To be fair, it isn’t just NPR that is sounding this storyline – other news outlets frequently use words like obsolete when talking about the long-term unemployed. The New York Times calls the outlook for the long-term unemployed bleak and an article in the Atlanta Journal Constitution reports that employers are openly shunning job seekers out of work for more than 6 months. Yep, stating right up front in the ad – don’t apply if you haven’t worked in 2009!
But we have more to worry about – namely unemployment benefits. The extended unemployment benefits that were first put in place in the 2009 American Recovery and Reinvestment Act (ARRA) will expire at the end of November. Benefits for the newly unemployed will revert to the 26 weeks most states allowed before ARRA and the rest of us, no job in sight, will be enjoying our holidays at the soup kitchens and homeless shelters. The National Employment Law Project says two million people will stop getting benefit checks by December 30th if the program is not renewed.
Before you protest that extending the benefits will just further burden the country with an increasing deficit consider this note from the Examiner.com:
The progressive Economic Policy Institute estimates that reauthorizing the benefits for a full year would cost $65
billion – about the same cost as extending the Bush tax cuts to the wealthiest 2% of Americans for the same time period. EPI also projects that extending unemployment benefits would create more than 700,000 jobs.
As an article in the Center for American Progress website states, “Unemployment benefits kept 3.3 million people out of poverty in 2009, and they enable those out of work to keep putting food on the table and pay their bills.” And that shopping and bill paying helps the economy in its shaky progress on the road to recovery. Economists estimate that the economy grows by $1.61 for every dollar spent on unemployment benefits because recipients typically spend all of their benefit payments quickly.

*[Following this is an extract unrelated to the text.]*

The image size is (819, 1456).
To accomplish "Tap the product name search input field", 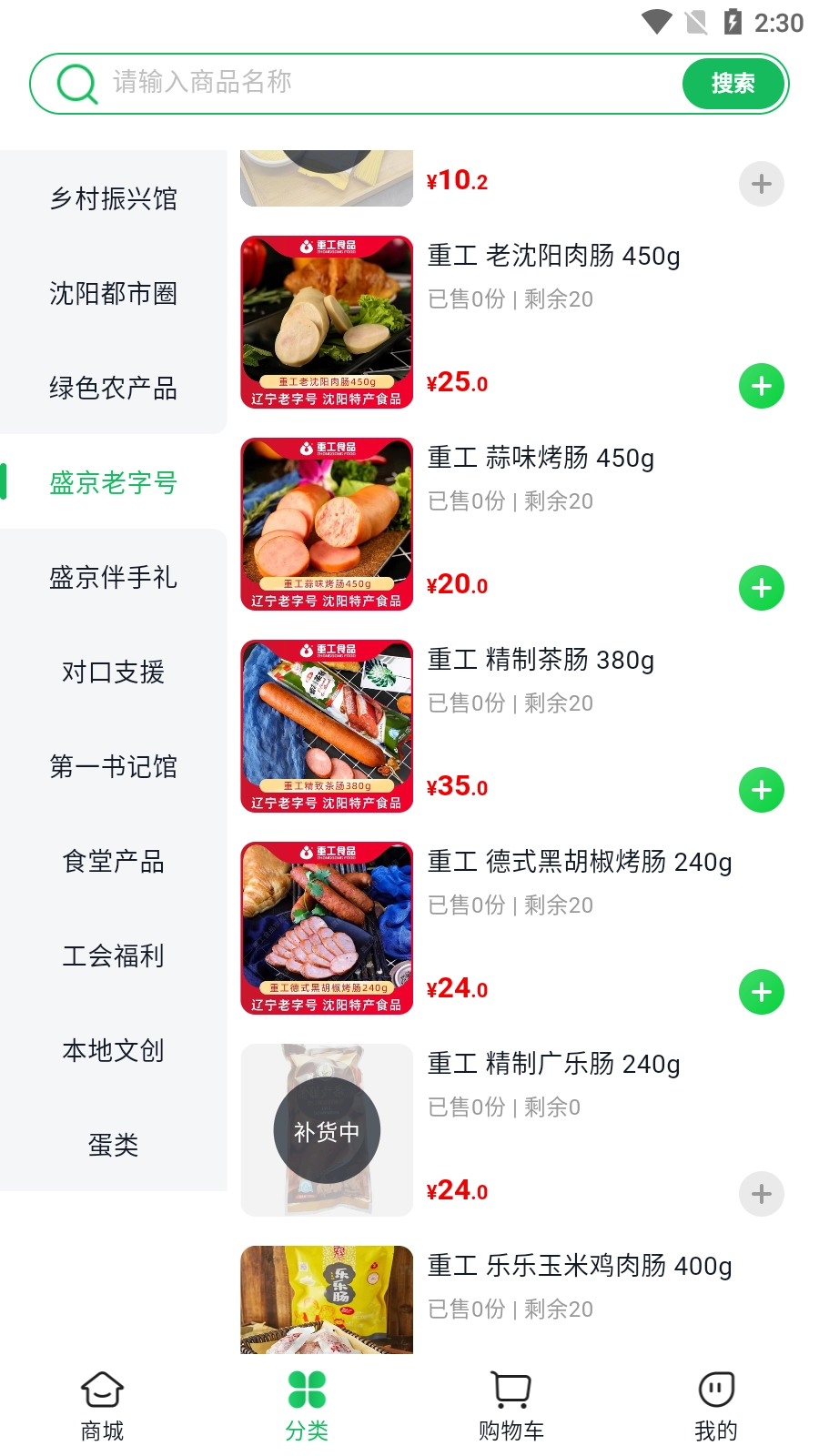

The optimism brought about by the October job numbers feels more like panic now. California’s unemployment rate is 12.4%. There’s been no response from any of the applications I’ve sent in for positions in my field and the ads in the local paper are mostly for part-time or holiday help, wages in the $8 to $10 range, nights and weekend hours required. Regardless applicants are flooding these employers with resumes.
I’ve put in a volunteer application for the local Scholastic Book Fair in December – 8 hours of work will earn me $80 worth of books – Christmas presents for the kids. Even this job is competitive – the small print at the bottom of the applications warns that not everyone who applies to be a volunteer will be selected. For the kids’ sake I hope they pick me.